TASK GOAL:
Since the copy must hold text only, transcribe the data below exactly and omit the images.

STORED DATA:
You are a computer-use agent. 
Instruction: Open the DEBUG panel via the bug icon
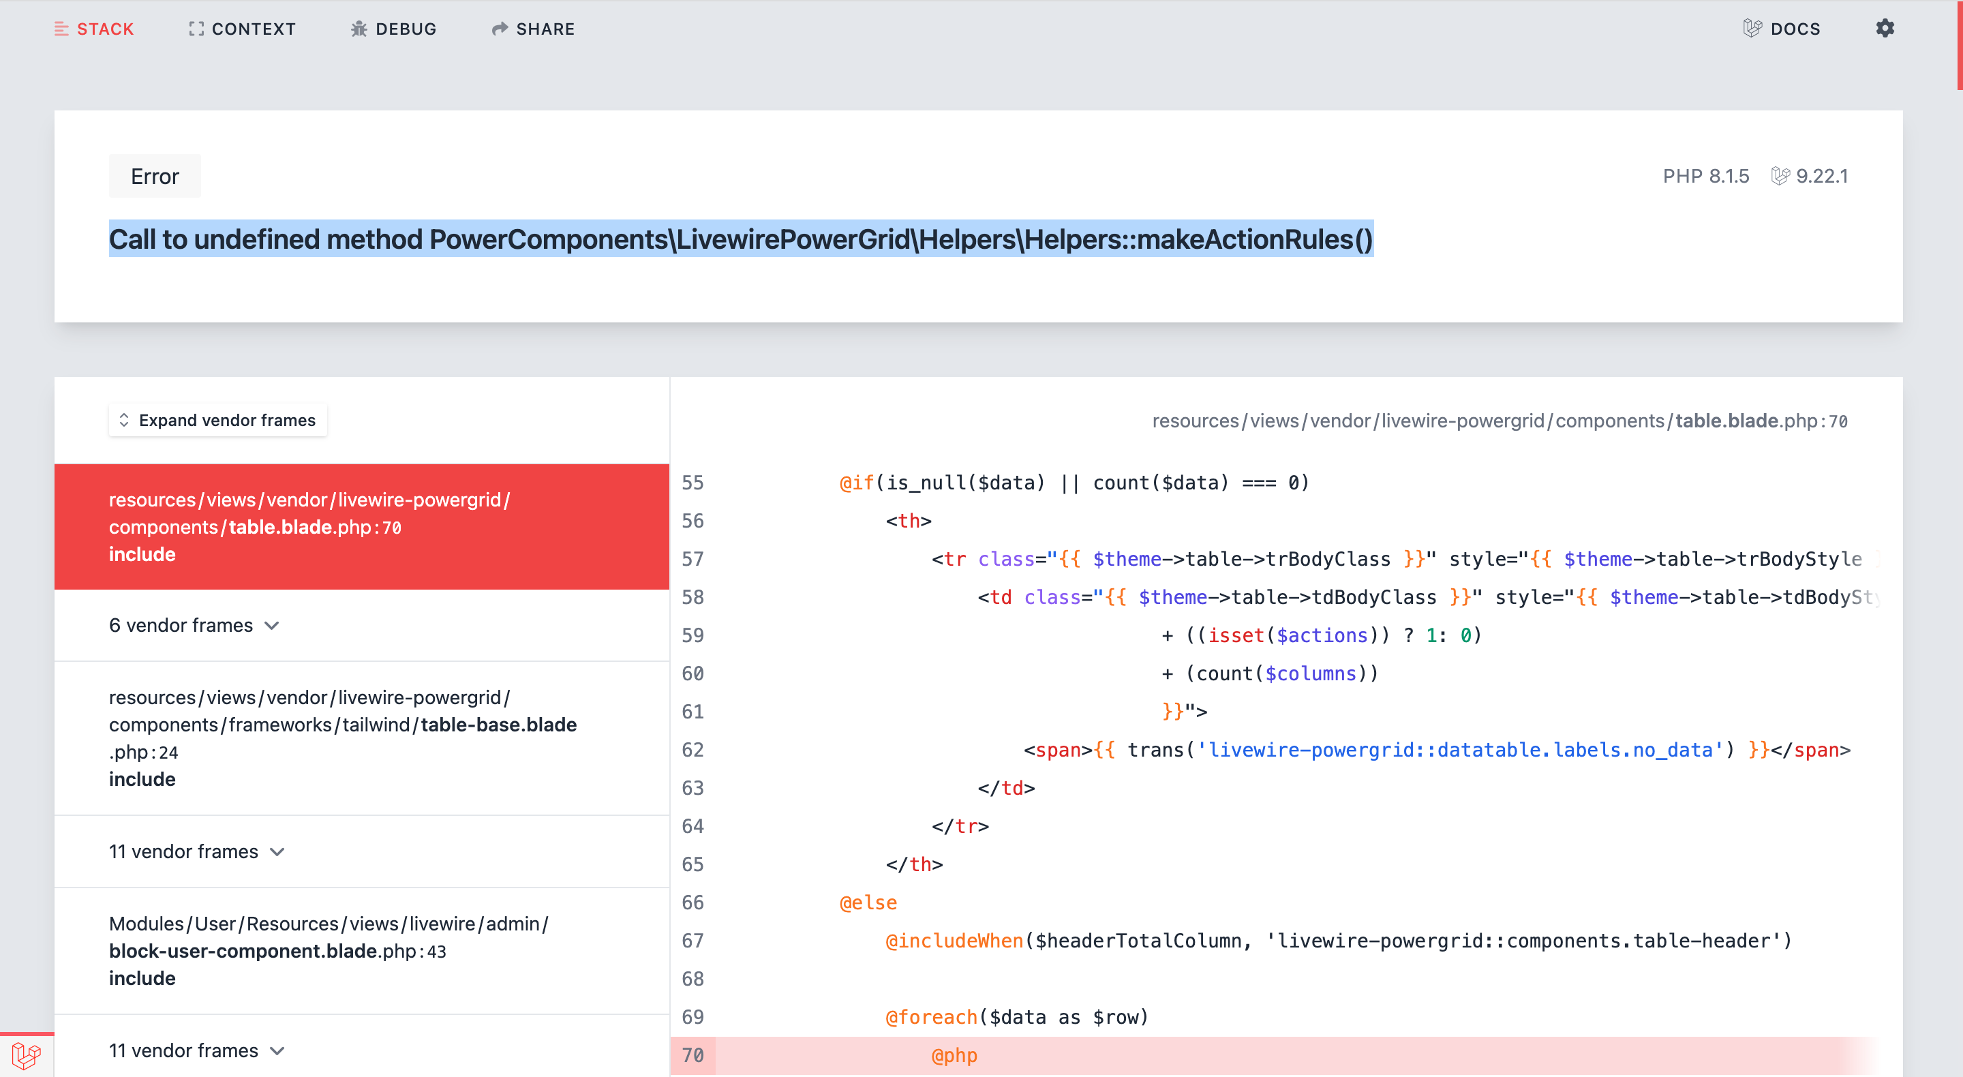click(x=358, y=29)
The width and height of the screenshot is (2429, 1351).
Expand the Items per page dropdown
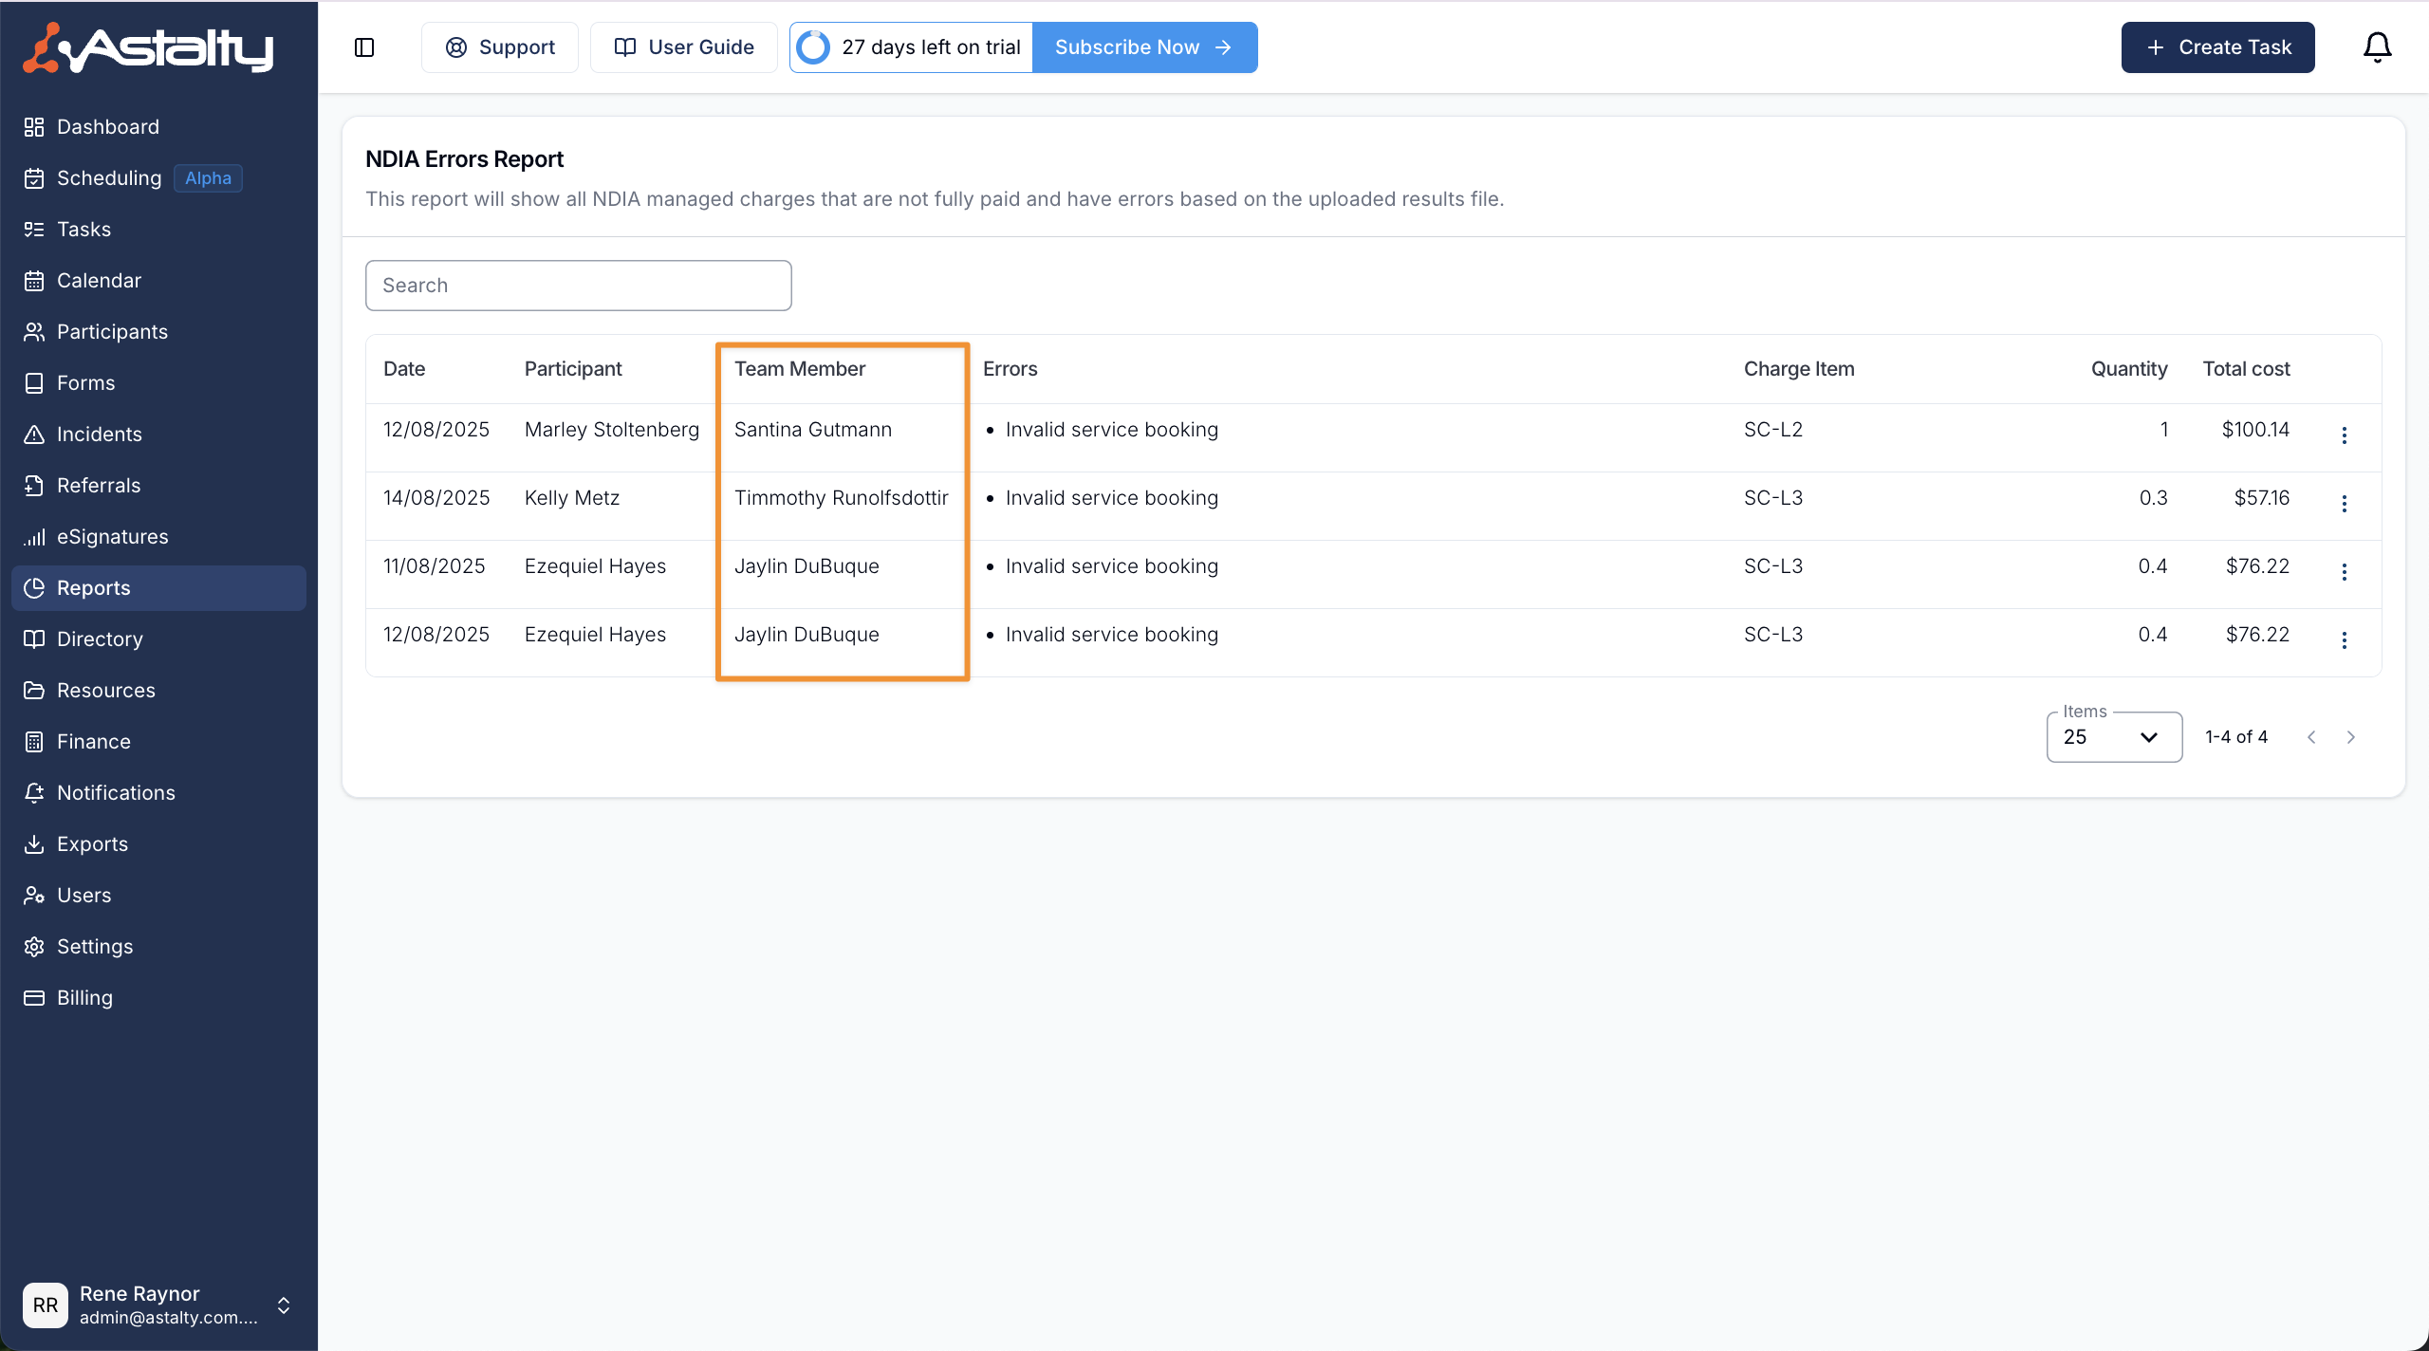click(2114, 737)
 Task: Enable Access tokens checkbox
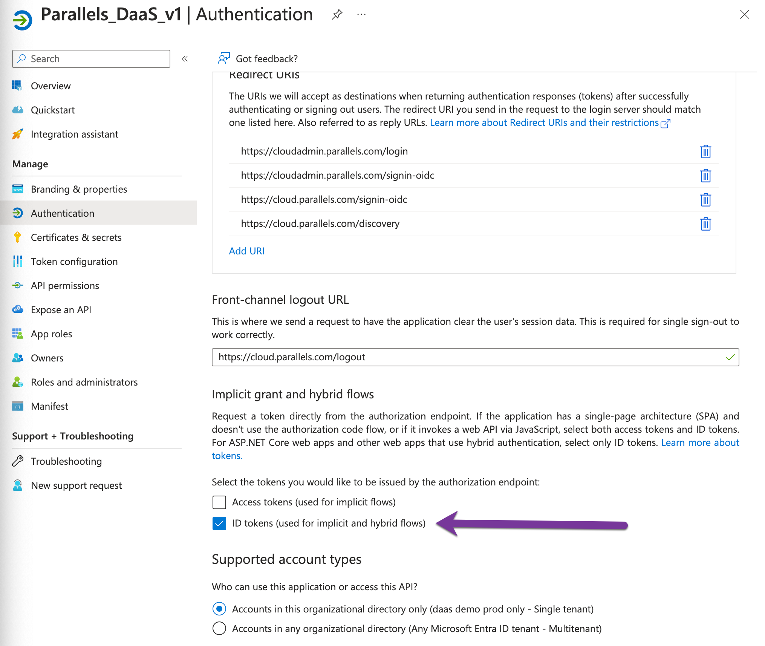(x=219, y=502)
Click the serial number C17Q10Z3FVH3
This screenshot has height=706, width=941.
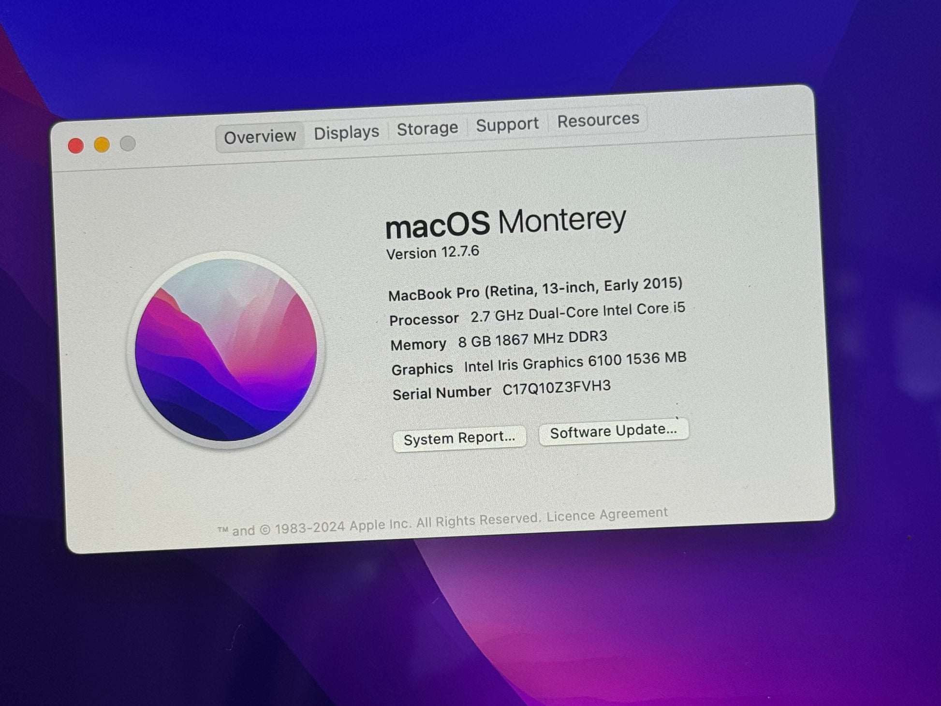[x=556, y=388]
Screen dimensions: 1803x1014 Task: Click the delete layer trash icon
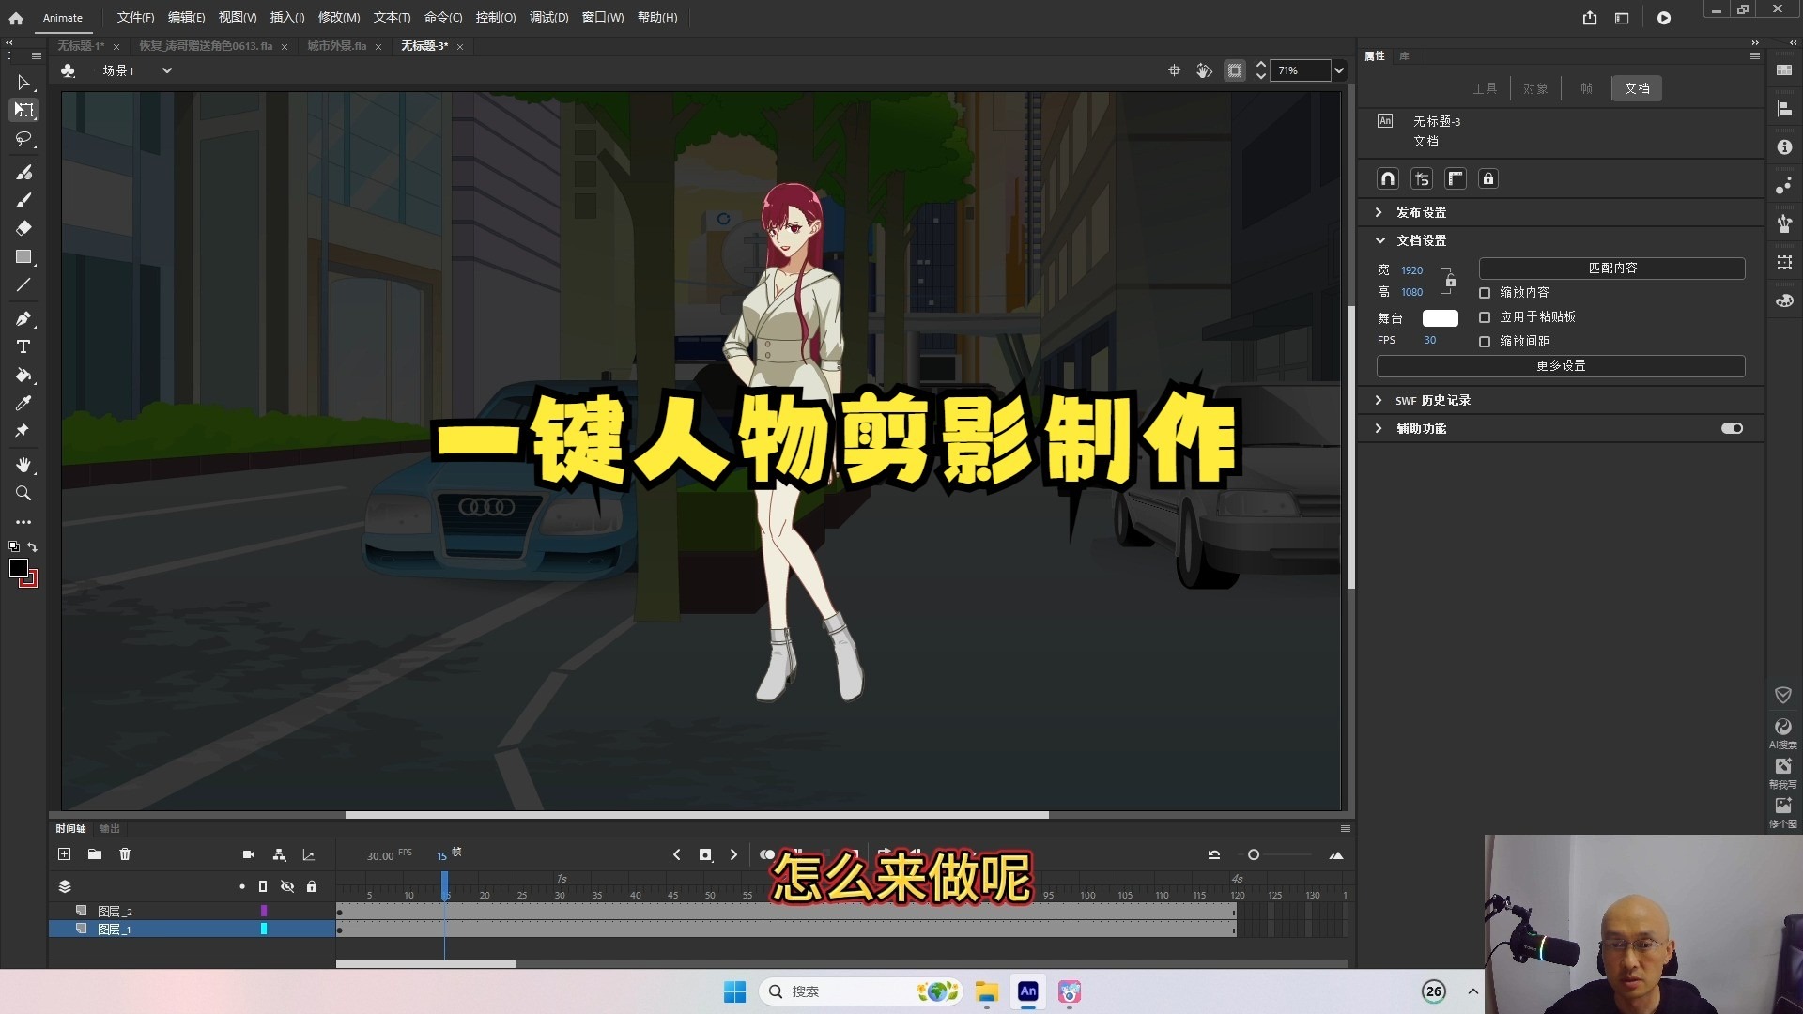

RESPONSE BOX:
You are a computer-use agent. 
Instruction: Open the DEBUG panel via the bug icon
click(x=358, y=29)
The width and height of the screenshot is (2429, 1351).
Expand the Items per page dropdown
click(2114, 737)
 Task: Enable Access tokens checkbox
(x=219, y=502)
Click the serial number C17Q10Z3FVH3
This screenshot has height=706, width=941.
[x=556, y=388]
Screen dimensions: 1803x1014 Task: Click the delete layer trash icon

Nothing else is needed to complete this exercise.